Friday, April 3, 2009

"I'm here for CAED!"

I got a call this afternoon from our home infusion company (the one I love so much.......not!). There was a new voice on the other end of the line, and I was a little annoyed having to re answer ALL the same questions we've been dealing with since Dec. After I had been talking for awhile, the woman said, "Calm down dear....I'M here for Caed. Whatever he needs.....I will make sure he gets!" I was in complete shock. This surely wasn't the same company that had continuously caused my blood pressure to rise with every phone call. She went on to say how she "worked MUCH differently than.......(our previous pharmacist). She told me how her philosophy is "the patient's needs come 1st!" I responded with...."well, thank you!....YOU are truly an answer to our prayers." She laughed and said she had NEVER heard that one before!

So.....on Tues. they will be delivering everything Caed needs....and this time we won't have to pay a dime!

Thank you Lord AGAIN how You prove Yourself Faithful!!!!!!

Therefore I tell you do not worry about your life, what you will eat or drink (tube feeds included); or about your body, what you will wear. Is not life more important than food, and the body more important than clothes? Look at the birds of the air; they do not sow or reap or store away in barns, and yet your Heavenly Father feeds them. Are you not much more valuable than they? Who of you by worrying can add a single hour to his life? (Matthew 6:25-27)

**
just a little "poop update" : Caed only had 2 stools yesterday! That is a 1st!!!!!! The past month or so, his frequency has dropped to only 3-5/day. HE IS MAKING TREMENDOUS PROGRESS!!!!!! Can't wait to tell NE! (earlier this fall he was averaging 10-12) Now, we just need to pray his upcoming scope and sm. bowel series say the same thing.

Wednesday, April 1, 2009

2 for 2

....well, almost.

First off, the regular old Arm & Hammer seems to be just fine. We switched from the $180 bottle(s) of liquid to the 62 cents of powder. Caed hasn't skipped a beat. Yea!!!!

Then, I just got off the phone with our insurance company. They have been nothing but top-rate from the get go. The man I talked to was in shock at supposedly what our home infusion company has been telling us. He read me off our policy concerning enteral nutrition and said there is NO reason they should be denying us feeding bags. He told me where to go to on the website, and then stopped and said, "No, ma'am, can you just give me your company's number and I will personally speak to them about this matter?" wow! Talk about service!! Of course the person I usually have to deal with was out of the office, but he left a very detailed message on her machine. So, hopefully all will be worked out, but I'm not holding my breath. The lady with our home infusion co. generally puts up quite a fight.....unfortunately. But, I am encouraged none the less.

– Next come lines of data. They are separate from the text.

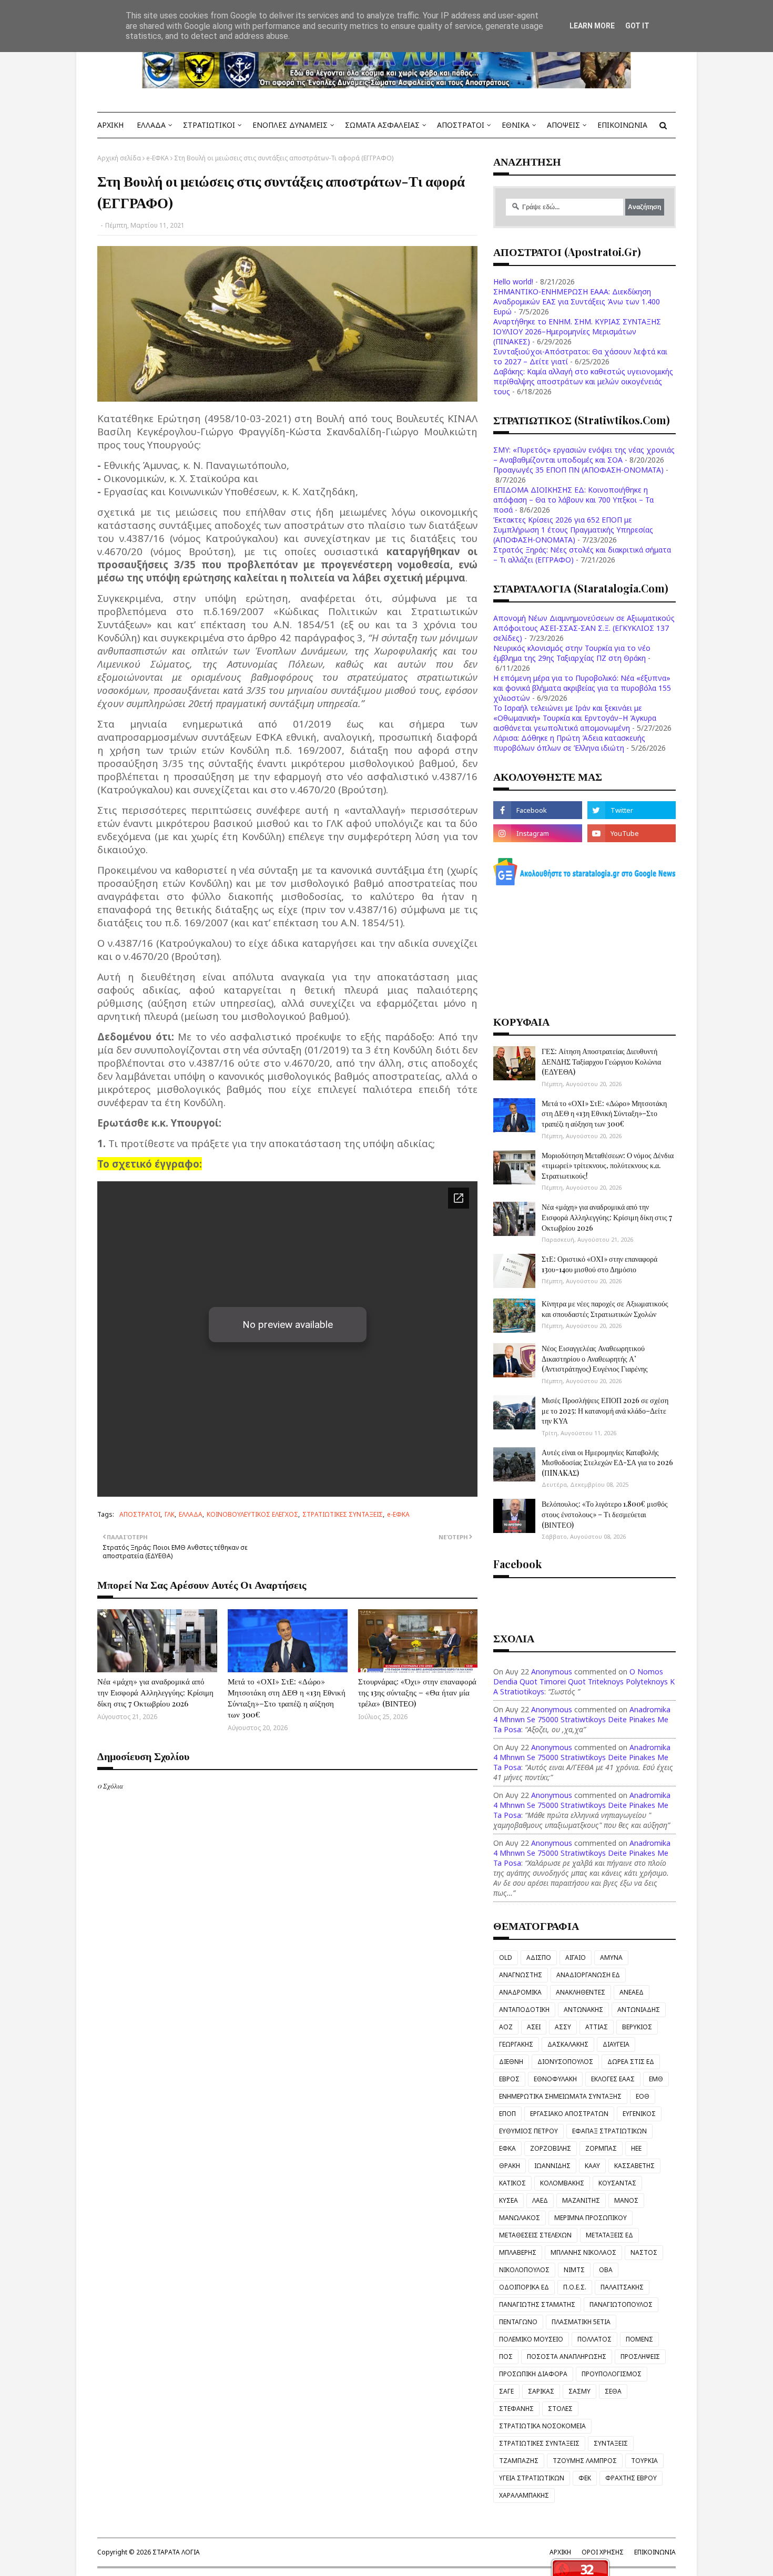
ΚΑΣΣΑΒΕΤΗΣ (634, 2165)
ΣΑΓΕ (506, 2391)
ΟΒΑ (606, 2269)
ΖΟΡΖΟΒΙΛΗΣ (550, 2148)
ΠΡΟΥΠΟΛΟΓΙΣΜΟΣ (612, 2373)
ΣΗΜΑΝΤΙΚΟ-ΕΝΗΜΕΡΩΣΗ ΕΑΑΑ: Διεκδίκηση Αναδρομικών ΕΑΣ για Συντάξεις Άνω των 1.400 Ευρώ (576, 301)
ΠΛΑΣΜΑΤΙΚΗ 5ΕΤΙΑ (581, 2321)
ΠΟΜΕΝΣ (639, 2339)
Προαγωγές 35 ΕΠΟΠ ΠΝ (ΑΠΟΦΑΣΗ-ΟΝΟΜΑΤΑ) (578, 470)
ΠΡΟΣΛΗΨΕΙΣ (640, 2356)
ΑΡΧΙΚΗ (560, 2552)
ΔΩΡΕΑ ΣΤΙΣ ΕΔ (630, 2061)
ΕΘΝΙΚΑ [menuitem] (516, 125)
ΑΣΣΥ (563, 2026)
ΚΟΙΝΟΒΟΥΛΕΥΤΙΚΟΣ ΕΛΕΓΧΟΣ (252, 1514)
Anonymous (551, 1672)
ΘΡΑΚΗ (509, 2165)
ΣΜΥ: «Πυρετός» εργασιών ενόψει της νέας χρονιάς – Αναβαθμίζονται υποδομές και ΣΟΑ (584, 455)
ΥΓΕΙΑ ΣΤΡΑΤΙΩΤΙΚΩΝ (531, 2477)
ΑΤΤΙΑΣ (596, 2026)
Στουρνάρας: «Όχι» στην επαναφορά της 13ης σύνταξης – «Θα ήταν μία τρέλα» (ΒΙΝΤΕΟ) (417, 1692)
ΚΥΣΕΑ (508, 2200)
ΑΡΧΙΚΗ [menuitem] (110, 125)
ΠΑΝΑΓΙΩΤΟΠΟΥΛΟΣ (621, 2304)
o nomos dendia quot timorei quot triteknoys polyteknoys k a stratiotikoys (584, 1681)
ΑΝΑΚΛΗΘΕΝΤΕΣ (580, 1992)
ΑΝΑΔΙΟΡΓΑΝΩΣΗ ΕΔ (588, 1974)
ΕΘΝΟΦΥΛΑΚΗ (555, 2078)
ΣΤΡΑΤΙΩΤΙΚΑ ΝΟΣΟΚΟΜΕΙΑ (542, 2425)
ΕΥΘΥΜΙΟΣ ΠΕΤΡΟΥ (528, 2131)
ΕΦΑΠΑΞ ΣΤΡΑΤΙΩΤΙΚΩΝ (609, 2131)
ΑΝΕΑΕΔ (631, 1992)
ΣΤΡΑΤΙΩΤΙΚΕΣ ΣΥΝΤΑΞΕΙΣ (342, 1514)
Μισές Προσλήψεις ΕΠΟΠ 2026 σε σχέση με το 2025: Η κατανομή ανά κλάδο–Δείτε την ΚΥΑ (605, 1410)
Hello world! (513, 282)
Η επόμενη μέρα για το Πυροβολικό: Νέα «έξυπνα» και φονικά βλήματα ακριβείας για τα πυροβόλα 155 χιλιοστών (582, 688)
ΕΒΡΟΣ (509, 2078)
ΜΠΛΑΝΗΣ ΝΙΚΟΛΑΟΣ (583, 2252)
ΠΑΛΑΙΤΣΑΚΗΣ (622, 2287)
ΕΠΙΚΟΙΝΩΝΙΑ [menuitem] (622, 125)
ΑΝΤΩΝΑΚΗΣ (583, 2009)
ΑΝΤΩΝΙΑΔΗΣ (638, 2009)
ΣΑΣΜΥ (579, 2391)
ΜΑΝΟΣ (626, 2200)
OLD (505, 1957)
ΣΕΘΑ (613, 2391)
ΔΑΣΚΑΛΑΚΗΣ (567, 2044)
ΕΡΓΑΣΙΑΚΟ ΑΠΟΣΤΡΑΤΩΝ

My next prayer is that when we go to NE in a few weeks, the drs. lower his time on the pump to only at night....then we won't have to worry about this whole "bag issue!" :)

Thank you again for your prayers concerning these matters.

God is GOOD!

Monday, March 30, 2009

All smiles


....this is the look I got when Caed and his Daddy walked into the house tonight after t-ball practice!!! Yea!!! We were worried because he has continued to talk negatively about playing. Just insisting that he "did not want to play this year." We have continued to encourage him and also kindly remind him daily of THE RULE where you "can't quit if you've already paid!" ha!! (that was actually mom and dad's rule) Anyway, we decided it would be better if just he and his Daddy went to practice tonight. Todd said he was a little whiny in the beginning, but stopped very quickly. The coaches were shocked (to say the least) to see him throw! He may be little, but he has always had quite an arm. ha! He and Todd are going to make a special trip soon to buy him some cleats and a new bat.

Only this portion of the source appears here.